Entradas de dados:
---

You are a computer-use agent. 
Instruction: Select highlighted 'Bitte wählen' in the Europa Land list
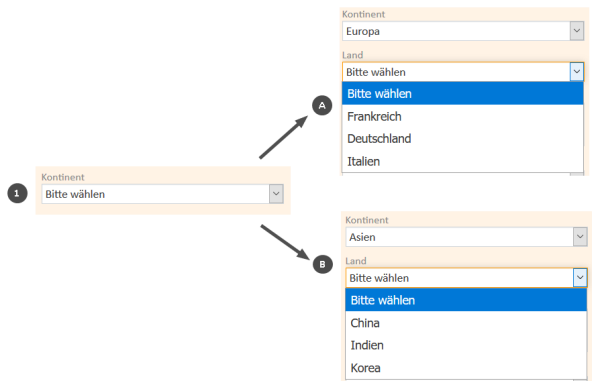click(x=463, y=94)
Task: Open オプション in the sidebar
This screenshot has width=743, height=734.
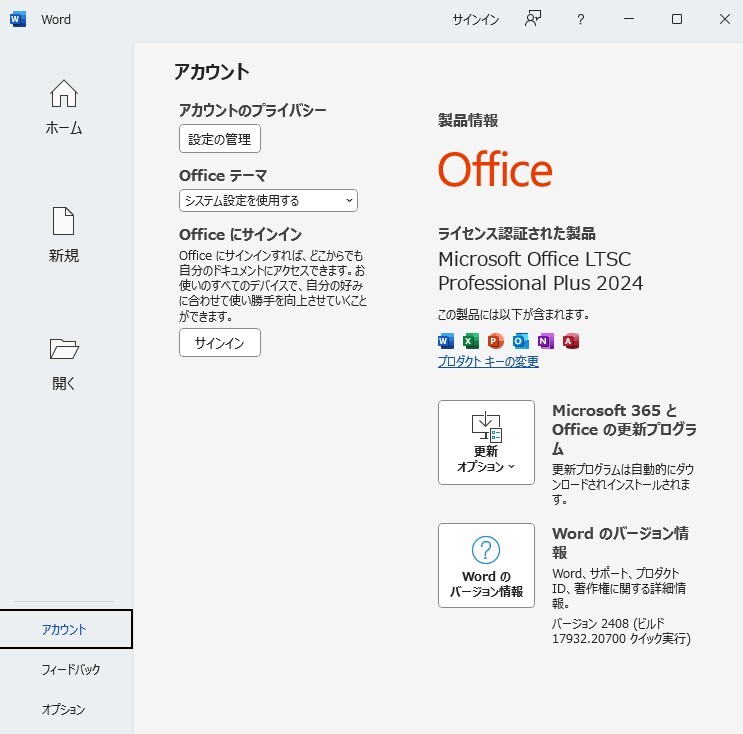Action: pos(64,709)
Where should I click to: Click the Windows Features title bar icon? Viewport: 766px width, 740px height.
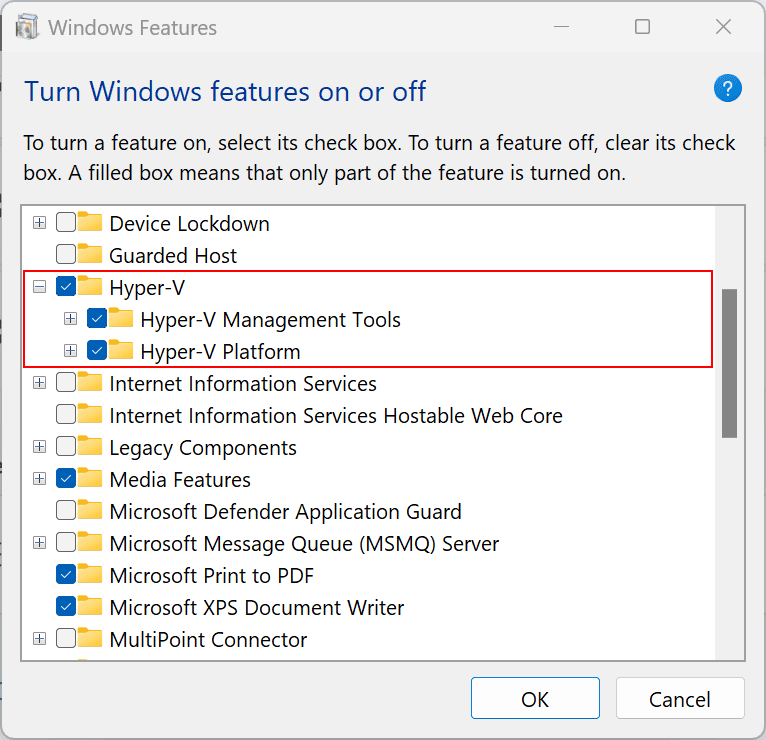[27, 27]
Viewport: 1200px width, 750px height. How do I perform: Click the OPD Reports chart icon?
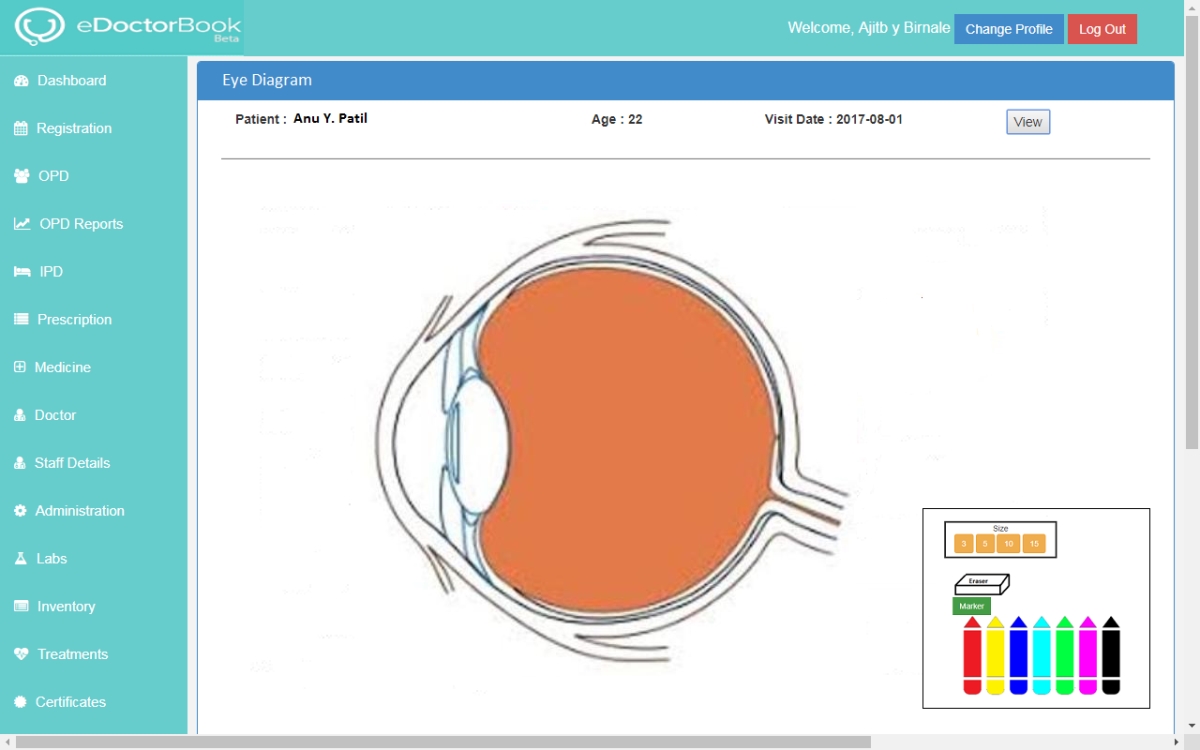21,224
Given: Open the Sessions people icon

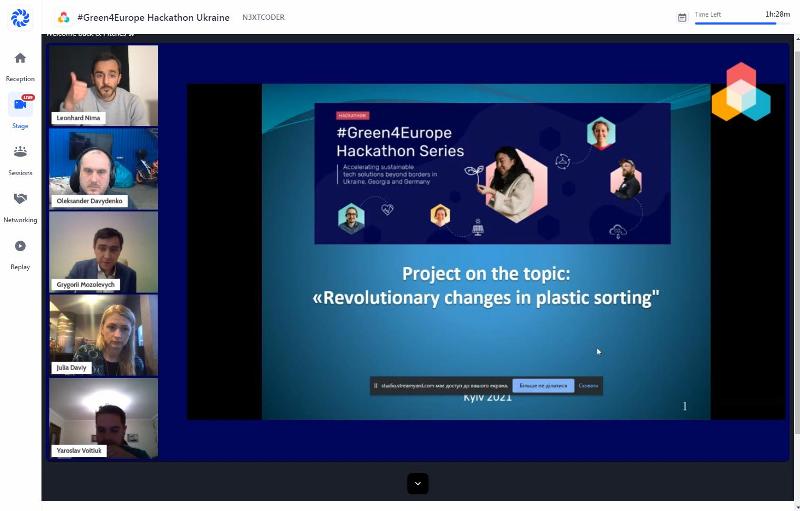Looking at the screenshot, I should tap(20, 151).
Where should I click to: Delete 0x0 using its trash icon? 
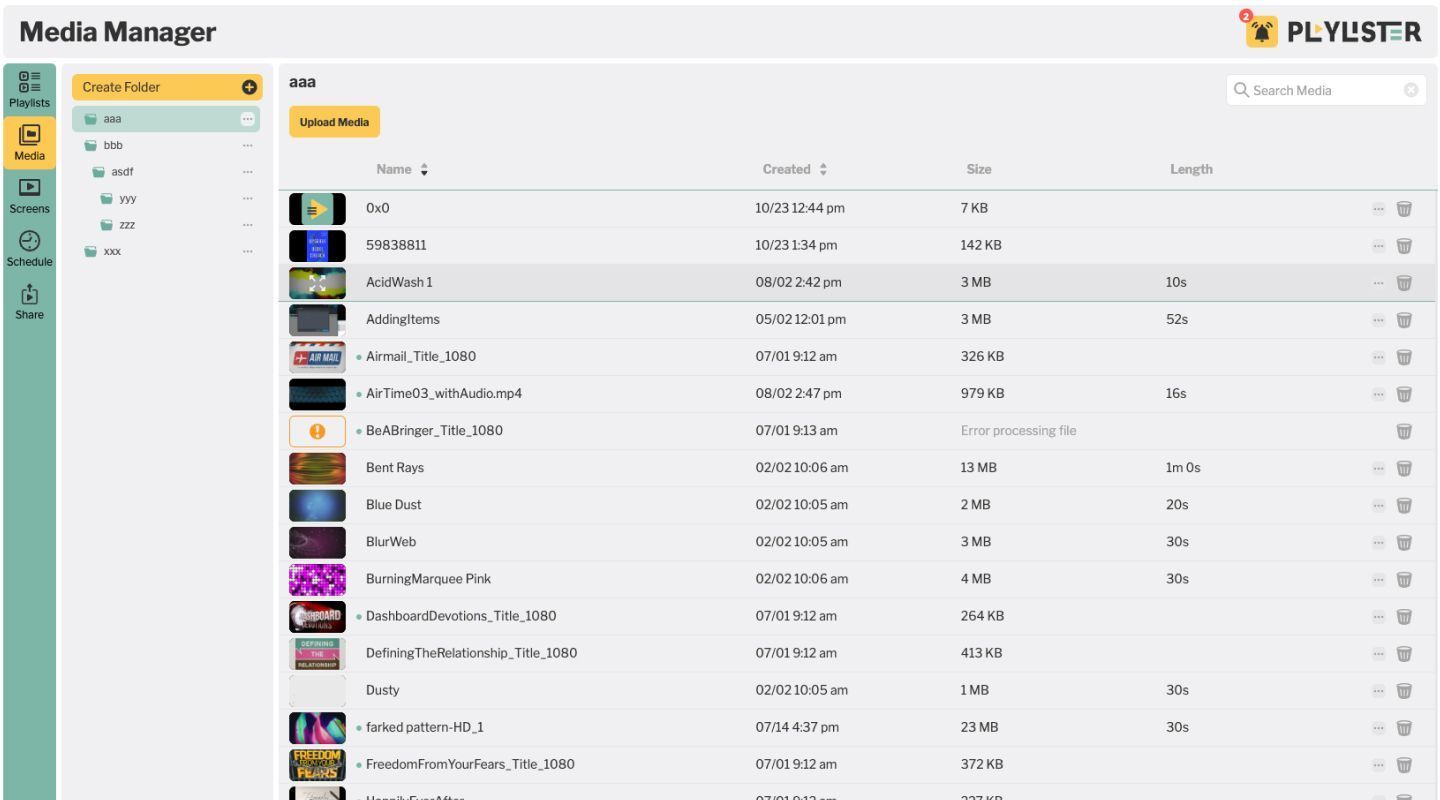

---

EXERCÍCIO PROPOSTO
Imprima todas as linhas acima sem nenhuma alteração e deixe as imagens de fora da resposta.

RESPOSTA ESPERADA
You are a computer-use agent. 
Instruction: Select highlighted 'Bitte wählen' in the Europa Land list
click(x=463, y=94)
Task: Open オプション in the sidebar
This screenshot has width=743, height=734.
Action: pos(64,709)
Where should I click to: Click the Windows Features title bar icon? Viewport: 766px width, 740px height.
[27, 27]
Viewport: 1200px width, 750px height. How do I perform: Click the OPD Reports chart icon?
21,224
Given: Open the Sessions people icon

Looking at the screenshot, I should tap(20, 151).
Where should I click to: Delete 0x0 using its trash icon? 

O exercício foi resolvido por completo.